======== GIVEN PASSAGE ========

Yeats’s favourite ottava rima seems a natural choice for this sombre, dark poem that tells of an epic or pseudo-epic story. Helen Vendler (Vendler 2007) notes that the traditional abababcc is not always homogenous and explicit, especially in the third stanza, while the first and the fourth stanzas are ‘up-ended’. To add to Vendler’s observations, the first and the last as well as the third and the second stanzas have similar final couplets ( I – place / face, II – Phidias / looking-glass, III – bless / emptiness, IV – trace / face), and all of them end in [s], which highlights uniformity;[5] however, at the same time, the deliberate connections between the first and the fourth as well as the second and the third stanzas manifest a thematic and emotional distinction – the first and the fourth stanzas are intended as the introduction of an idea and the concluding assumption, as the ‘head’ and ‘the feet’ of Yeats’s statue, while the second and the third ones (which also are counterarguments) are extensions, ‘the body’ of thought. I would suggest, albeit with great caution, that the poem reproduces one of the key features of the classical sculpture – contrapposto, or, more particularly, the S-curve.

The first stanza introduces Pythagoras:

“Pythagoras planned it. Why did the people stare?

His numbers, though they moved or seemed to move

In marble or in bronze, lacked character.

======== LISTED RECORDS ========

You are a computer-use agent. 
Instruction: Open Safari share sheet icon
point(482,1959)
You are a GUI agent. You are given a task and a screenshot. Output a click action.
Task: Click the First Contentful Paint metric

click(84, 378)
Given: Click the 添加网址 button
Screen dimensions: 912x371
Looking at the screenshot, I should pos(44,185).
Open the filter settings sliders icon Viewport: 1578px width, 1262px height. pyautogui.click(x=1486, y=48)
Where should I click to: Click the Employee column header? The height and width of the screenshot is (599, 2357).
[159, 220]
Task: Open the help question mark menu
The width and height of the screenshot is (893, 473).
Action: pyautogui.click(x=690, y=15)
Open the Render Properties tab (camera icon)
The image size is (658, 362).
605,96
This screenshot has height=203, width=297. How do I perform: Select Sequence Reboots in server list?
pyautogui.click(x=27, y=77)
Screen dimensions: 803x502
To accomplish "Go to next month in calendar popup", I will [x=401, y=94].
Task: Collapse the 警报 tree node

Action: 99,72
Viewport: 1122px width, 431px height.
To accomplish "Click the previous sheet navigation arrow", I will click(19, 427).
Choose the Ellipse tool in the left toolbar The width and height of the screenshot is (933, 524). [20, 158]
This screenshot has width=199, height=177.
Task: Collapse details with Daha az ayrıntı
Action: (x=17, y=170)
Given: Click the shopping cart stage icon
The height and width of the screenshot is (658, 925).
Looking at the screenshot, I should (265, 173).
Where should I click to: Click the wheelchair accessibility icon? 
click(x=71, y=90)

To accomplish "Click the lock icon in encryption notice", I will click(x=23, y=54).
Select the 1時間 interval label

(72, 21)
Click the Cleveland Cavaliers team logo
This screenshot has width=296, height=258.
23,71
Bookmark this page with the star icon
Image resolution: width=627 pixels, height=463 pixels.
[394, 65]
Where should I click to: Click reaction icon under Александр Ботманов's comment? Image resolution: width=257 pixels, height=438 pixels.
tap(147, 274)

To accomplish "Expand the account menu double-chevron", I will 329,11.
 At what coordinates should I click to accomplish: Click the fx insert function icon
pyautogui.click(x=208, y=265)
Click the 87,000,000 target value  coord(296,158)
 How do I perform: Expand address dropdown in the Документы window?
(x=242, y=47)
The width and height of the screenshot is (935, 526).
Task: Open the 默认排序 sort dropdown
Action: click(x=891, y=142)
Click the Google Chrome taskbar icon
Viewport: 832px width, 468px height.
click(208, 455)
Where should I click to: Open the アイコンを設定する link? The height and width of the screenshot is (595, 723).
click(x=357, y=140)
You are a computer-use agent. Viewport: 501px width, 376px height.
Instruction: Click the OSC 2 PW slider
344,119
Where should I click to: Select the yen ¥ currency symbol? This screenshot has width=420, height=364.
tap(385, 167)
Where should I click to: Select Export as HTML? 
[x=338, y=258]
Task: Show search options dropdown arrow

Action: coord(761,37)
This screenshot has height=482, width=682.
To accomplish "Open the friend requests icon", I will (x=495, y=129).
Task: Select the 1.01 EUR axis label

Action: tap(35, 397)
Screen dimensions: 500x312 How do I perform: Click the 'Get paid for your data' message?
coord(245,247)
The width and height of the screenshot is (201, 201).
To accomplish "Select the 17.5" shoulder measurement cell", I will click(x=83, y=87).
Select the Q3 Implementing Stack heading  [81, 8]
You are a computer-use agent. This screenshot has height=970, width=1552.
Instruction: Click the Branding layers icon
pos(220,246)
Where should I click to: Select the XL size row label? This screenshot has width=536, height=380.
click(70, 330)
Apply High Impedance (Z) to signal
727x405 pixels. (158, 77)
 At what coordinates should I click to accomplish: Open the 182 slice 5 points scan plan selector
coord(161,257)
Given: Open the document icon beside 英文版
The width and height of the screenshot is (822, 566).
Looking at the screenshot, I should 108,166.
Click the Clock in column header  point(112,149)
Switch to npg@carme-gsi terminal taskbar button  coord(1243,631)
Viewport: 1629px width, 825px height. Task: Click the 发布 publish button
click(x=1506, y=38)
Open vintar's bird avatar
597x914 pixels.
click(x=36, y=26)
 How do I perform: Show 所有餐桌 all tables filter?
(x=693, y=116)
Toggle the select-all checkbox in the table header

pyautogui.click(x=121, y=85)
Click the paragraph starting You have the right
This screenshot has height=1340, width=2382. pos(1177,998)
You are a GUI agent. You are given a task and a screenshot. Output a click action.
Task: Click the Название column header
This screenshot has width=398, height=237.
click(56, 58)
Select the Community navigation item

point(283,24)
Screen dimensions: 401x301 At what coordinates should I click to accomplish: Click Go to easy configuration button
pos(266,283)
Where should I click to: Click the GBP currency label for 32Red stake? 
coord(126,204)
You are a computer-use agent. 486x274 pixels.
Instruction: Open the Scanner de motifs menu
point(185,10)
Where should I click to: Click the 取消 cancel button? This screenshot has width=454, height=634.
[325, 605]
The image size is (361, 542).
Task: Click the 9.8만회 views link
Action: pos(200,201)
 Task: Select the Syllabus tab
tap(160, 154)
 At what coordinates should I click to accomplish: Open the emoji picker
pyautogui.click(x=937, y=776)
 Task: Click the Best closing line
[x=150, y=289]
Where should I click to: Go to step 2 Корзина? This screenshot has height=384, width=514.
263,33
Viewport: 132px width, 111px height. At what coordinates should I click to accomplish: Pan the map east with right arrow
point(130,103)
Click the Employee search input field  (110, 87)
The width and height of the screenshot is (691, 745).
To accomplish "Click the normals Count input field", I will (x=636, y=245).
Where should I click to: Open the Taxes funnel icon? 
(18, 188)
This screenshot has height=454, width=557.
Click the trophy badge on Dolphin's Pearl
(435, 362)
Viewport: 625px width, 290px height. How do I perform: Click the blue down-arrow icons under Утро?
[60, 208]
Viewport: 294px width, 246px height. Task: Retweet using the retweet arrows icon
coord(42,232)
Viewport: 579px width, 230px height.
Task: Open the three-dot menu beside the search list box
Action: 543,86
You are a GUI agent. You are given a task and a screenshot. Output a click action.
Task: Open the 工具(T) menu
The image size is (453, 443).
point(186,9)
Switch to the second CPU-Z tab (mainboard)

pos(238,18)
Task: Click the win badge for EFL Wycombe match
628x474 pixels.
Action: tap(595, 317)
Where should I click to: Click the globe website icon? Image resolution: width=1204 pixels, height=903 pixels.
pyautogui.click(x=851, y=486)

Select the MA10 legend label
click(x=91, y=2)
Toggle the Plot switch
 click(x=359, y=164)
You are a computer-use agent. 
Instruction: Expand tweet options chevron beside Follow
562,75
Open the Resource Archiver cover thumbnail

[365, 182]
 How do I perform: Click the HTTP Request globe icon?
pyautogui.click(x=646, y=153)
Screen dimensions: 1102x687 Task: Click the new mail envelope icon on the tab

========

TASK GOAL →
Does each statement below agree with the passage on Yeats's ottava rima? Answer yes or no for each, quoting the words of the passage that decide it.
(a) Vendler singles out the third stanza as one where the abababcc pattern is not homogenous and explicit.
(b) The final couplet of the second stanza pairs "bless" with "emptiness."
(c) The final couplets of all four stanzas end in [s].

TASK SOLUTION →
(a) Yes: "the traditional abababcc is not always homogenous and explicit, especially in the third stanza"
(b) No: "II – Phidias / looking-glass"
(c) Yes: "and all of them end in [s]"